Description
A refreshing and colorful Mexican Pasta Salad featuring fusilli pasta, black beans, corn, fresh vegetables, and a zesty blend of ranch dressing and salsa. Perfect as a light meal or side dish, this salad is easy to prepare and ideal for gatherings or meal prep.
Ingredients
Scale
Salad Ingredients
- 12 oz. fusilli pasta (gluten-free if needed)
- 1 cup canned corn (drained)
- 1 cup canned black beans (rinsed and drained)
- 1 cup red bell pepper (diced)
- ½ cup red onion (finely diced)
- 2 cups spinach leaves (coarsely chopped)
- ½ bunch cilantro (finely chopped)
- Green onions (optional)
Dressing & Seasoning
- ⅔ cup ranch dressing (divided)
- ⅔ cup salsa (mild or medium, divided)
- 1 ¼ tsp. salt (to taste)
- ½ tsp. pepper
Instructions
- Prepare the salad base: In a large bowl, combine cooked and cooled fusilli pasta with drained corn, rinsed black beans, diced red bell pepper, finely diced red onion, chopped cilantro, ⅓ cup ranch dressing, ⅓ cup salsa, salt, and pepper. Toss everything thoroughly so all ingredients are evenly mixed. Cover and refrigerate for at least 2 hours to meld the flavors.

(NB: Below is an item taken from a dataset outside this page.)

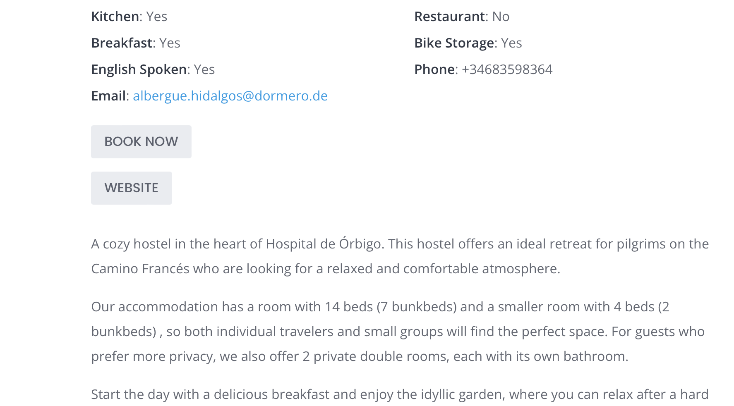Click the Yes value beside Bike Storage
The height and width of the screenshot is (406, 734).
511,43
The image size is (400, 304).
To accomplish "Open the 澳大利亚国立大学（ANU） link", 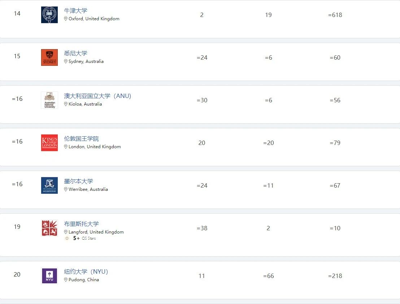I will point(97,96).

- Add spinach and finish dressing: Just before serving, add the remaining ⅓ cup ranch dressing, ⅓ cup salsa, and the coarsely chopped spinach leaves to the chilled pasta salad. Mix well to coat the spinach and incorporate the dressing uniformly throughout the salad.
- Serve: Serve the pasta salad cold, garnished with additional cilantro and green onions if desired. Enjoy this vibrant and flavorful Mexican pasta salad as a refreshing meal or side dish.
Notes
- You can substitute fusilli pasta with any short pasta of your choice, such as rotini or penne.
- For a spicier kick, use medium or hot salsa depending on your preference.
- Make sure to rinse canned black beans to reduce sodium content and improve flavor.
- This pasta salad is best served chilled; refrigerate for at least 2 hours to allow flavors to blend well.
- Gluten-free pasta can be used to make this recipe suitable for gluten-sensitive individuals.
- To add extra protein, consider mixing in grilled chicken or shrimp if not following a vegetarian diet.